--- CONSIGNES ---
a – Comment résumer le texte fourni en deux phrases ?
b – Les affirmations suivantes concordent-elles avec le texte fourni ? Répondez par oui ou par non à chacune, en citant les mots décisifs du texte.
(i) Le lieutenant Fusata Iida regagne son porte-avions après que son chasseur a été touché.
(ii) Cinq des avions américains qui décollent viennent d’un terrain que les Japonais n’avaient pas repéré.
(iii) Les appareils de la deuxième vague sont suffisamment armés pour s’attaquer aux cuirassés.
c – Quels sont tous les modèles d’avions nommés dans le texte fourni ?

--- TEXTE FOURNI ---
+===+
Alors qu’il mène une formation de 9 A6M Zero dans une passe de mitraillage, le chasseur du lieutenant Fusata Iida est touché par une batterie antiaérienne. S’apercevant que son appareil perd du carburant et qu’il ne pourra jamais regagner son porte-avions, lida préfère s’écraser sur les hangars de la base. Pendant ce temps, la base des marines d’Ewa subit le même sort, et 33 de ses 49 appareils sont détruits. Pire, sur les deux aérodromes de l’USAAF (Hickham Field et Wheeler Field), les appareils ont été soigneusement alignés aile dans aile pour faciliter leur garde contre d’éventuels saboteurs. Le résultat est inévitable. Sur 143 appareils en état de vol à Oahu, l’USAAF va en perdre plus des deux tiers. 11 avions américains seulement vont pouvoir décoller au milieu de cet enfer et engager l’ennemi. 5 d’entre eux proviennent d’un petit terrain d’entraînement que les services de renseignements japonais n’ont pas repéré. Le lieutenant Ken Taylor obtiendra même sur un Curtiss P-40 une des rares victoires aériennes des défenseurs. Après quelques évolutions, il se retrouve derrière un Val : « Je l’ai atteint rapidement, et je ne pense pas avoir tiré plus de 15 coups. Tandis qu’il prenait feu, il a lentement entamé le plus beau tonneau que j’aie jamais vu. Tout ce que je pouvais distinguer, c’était ses roues qui émergeaient de la fumée et des flammes qui s’échappaient du fuselage. Puis il s’est écrasé dans la mer près de la plage. »

À 8 h 50, la seconde vague arrive sur l’objectif. Mais les défenseurs n’auront pas de répit entre les deux attaques, car les Zero de la première vague continuent de rôder au-dessus de l’île. Cependant, les appareils de la deuxième vague sont trop faiblement armés pour pouvoir s’attaquer aux cuirassés.
+===+
--- EXTRAIT DE DONNÉES ---

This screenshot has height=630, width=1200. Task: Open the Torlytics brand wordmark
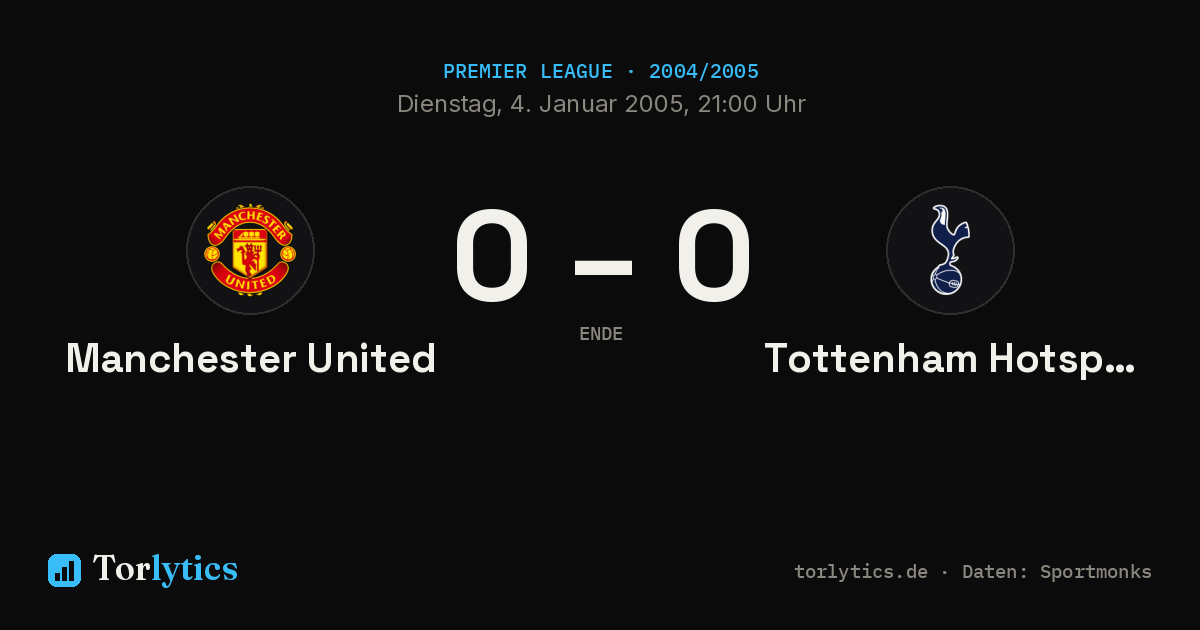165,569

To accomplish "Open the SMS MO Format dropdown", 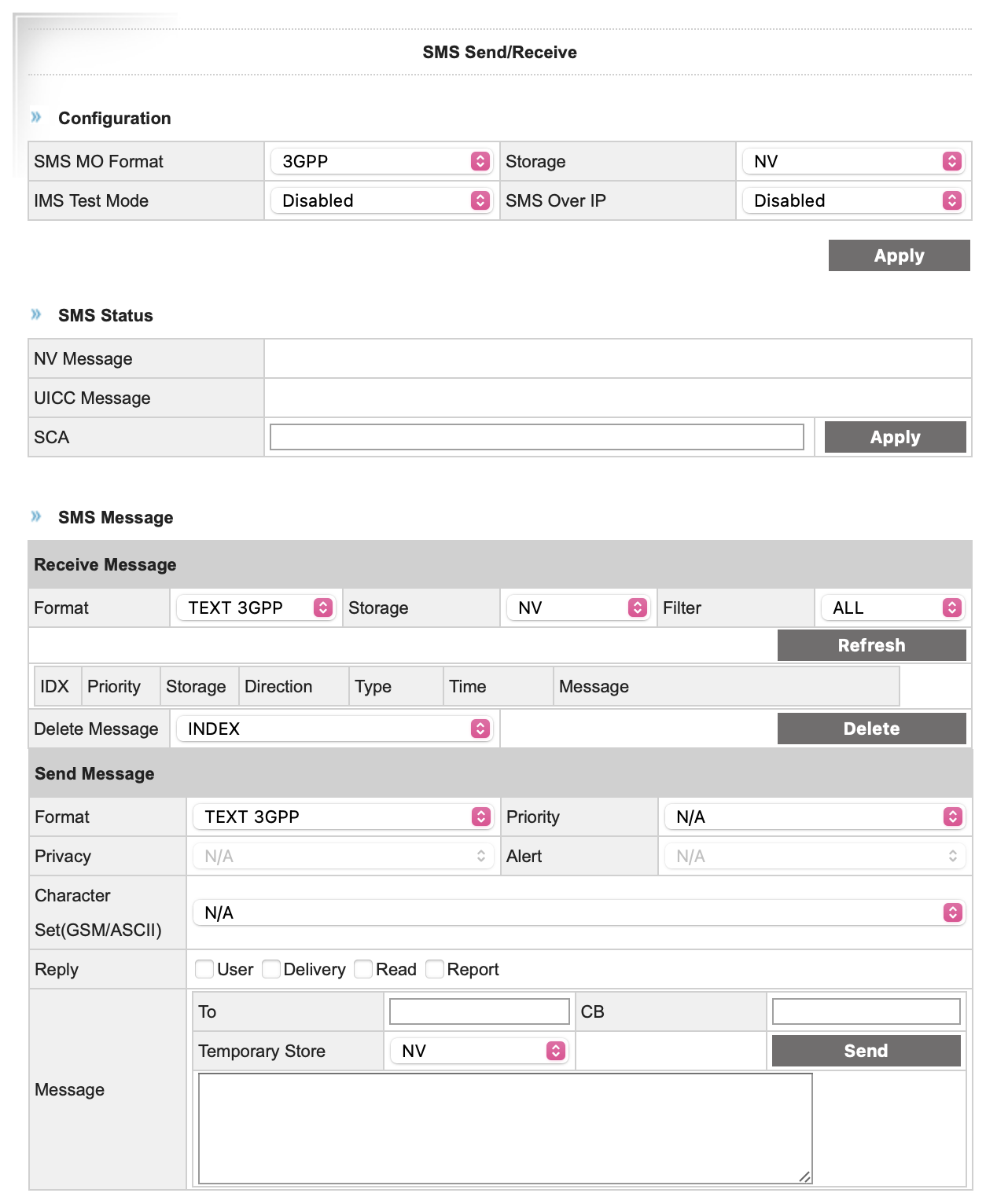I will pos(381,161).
+===+
--- RÉPONSES PAR CONSIGNE ---
a – La base des marines d’Ewa perd 33 de ses 49 appareils, et l’USAAF va perdre plus des deux tiers de ses 143 appareils en état de vol à Oahu, alignés aile dans aile sur Hickham Field et Wheeler Field. Seuls 11 avions américains parviennent à décoller, dont celui du lieutenant Ken Taylor qui abat un Val, puis la seconde vague arrive à 8 h 50 tandis que les Zero de la première continuent de rôder au-dessus de l’île.

b –
(i) Non : « préfère s’écraser sur les hangars de la base ».
(ii) Oui : « 5 d’entre eux proviennent d’un petit terrain d’entraînement que les services de renseignements japonais n’ont pas repéré ».
(iii) Non : « les appareils de la deuxième vague sont trop faiblement armés pour pouvoir s’attaquer aux cuirassés ».

c –
- A6M Zero
- Curtiss P-40
- Val